■ Task to carry out ■
Rewrite the stretch of the listing from the line containing "Click the search magnifier icon" through the end as a numbered list, skipping any blank lines. Leave the pictures out.

━━━ Material for this task

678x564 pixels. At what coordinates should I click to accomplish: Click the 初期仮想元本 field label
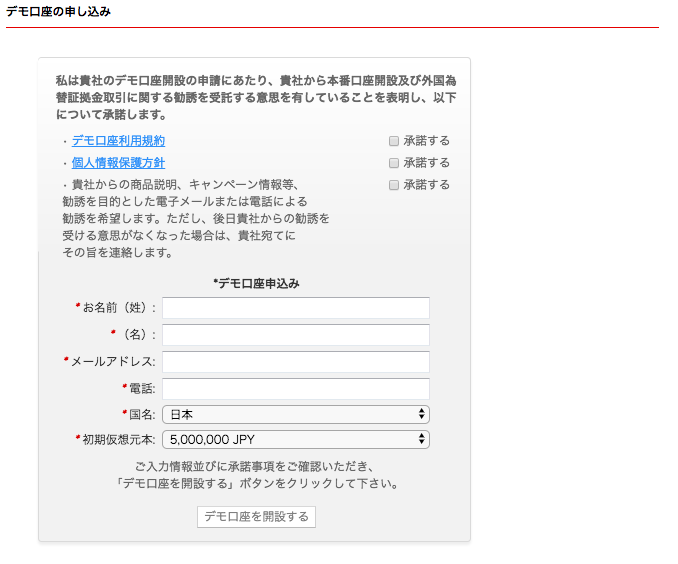point(118,439)
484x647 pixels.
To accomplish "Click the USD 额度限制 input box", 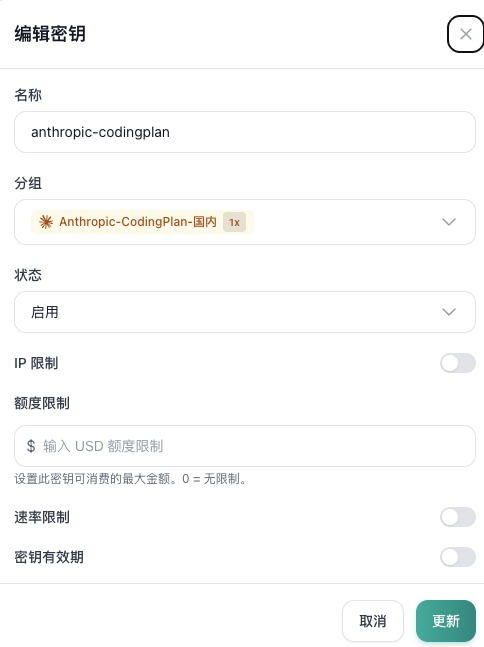I will click(245, 446).
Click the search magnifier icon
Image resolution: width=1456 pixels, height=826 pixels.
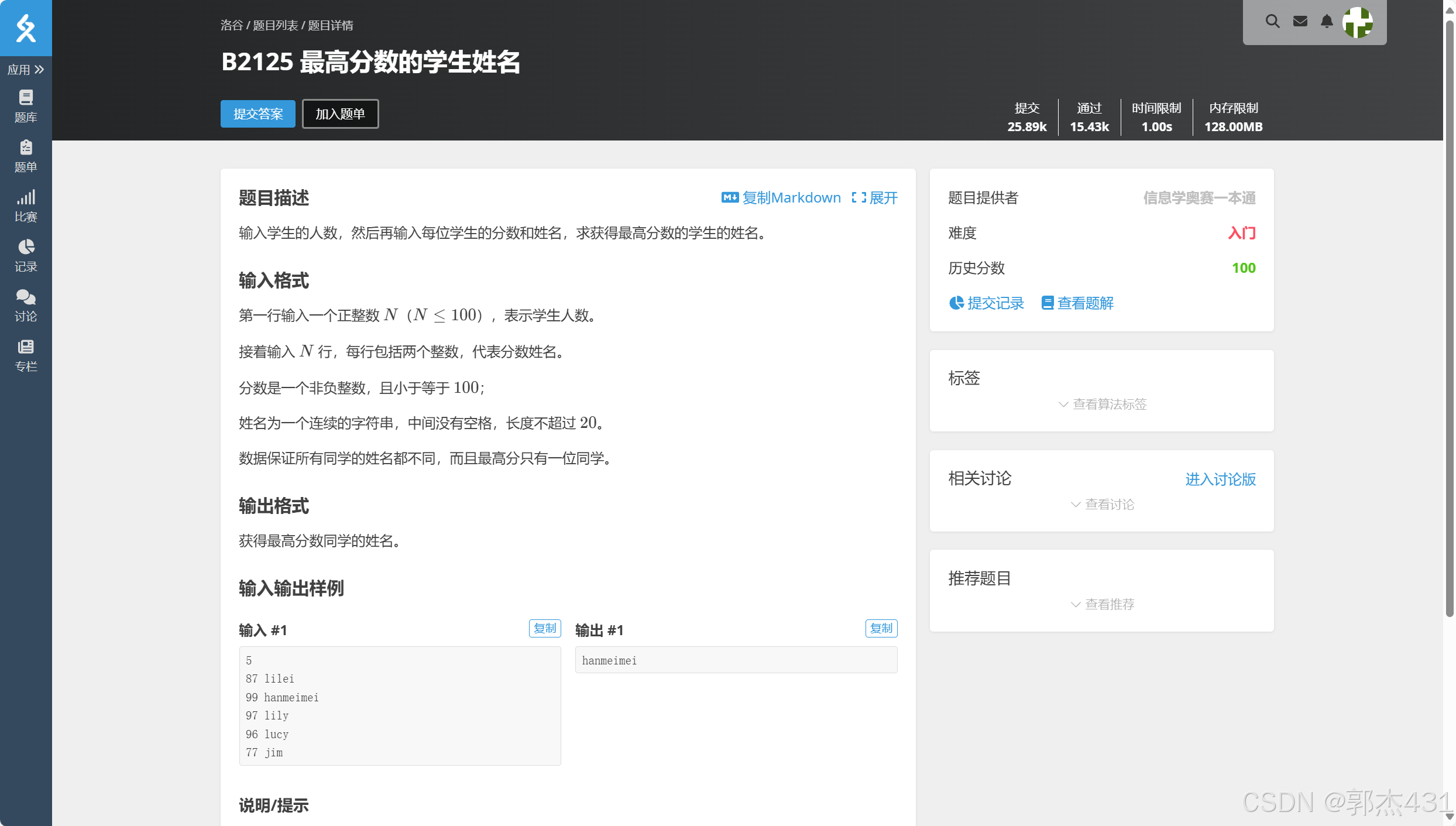coord(1272,22)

━━━━━━

■ The answer ■
1. Click the search magnifier icon
2. Image resolution: width=1456 pixels, height=826 pixels.
3. coord(1272,22)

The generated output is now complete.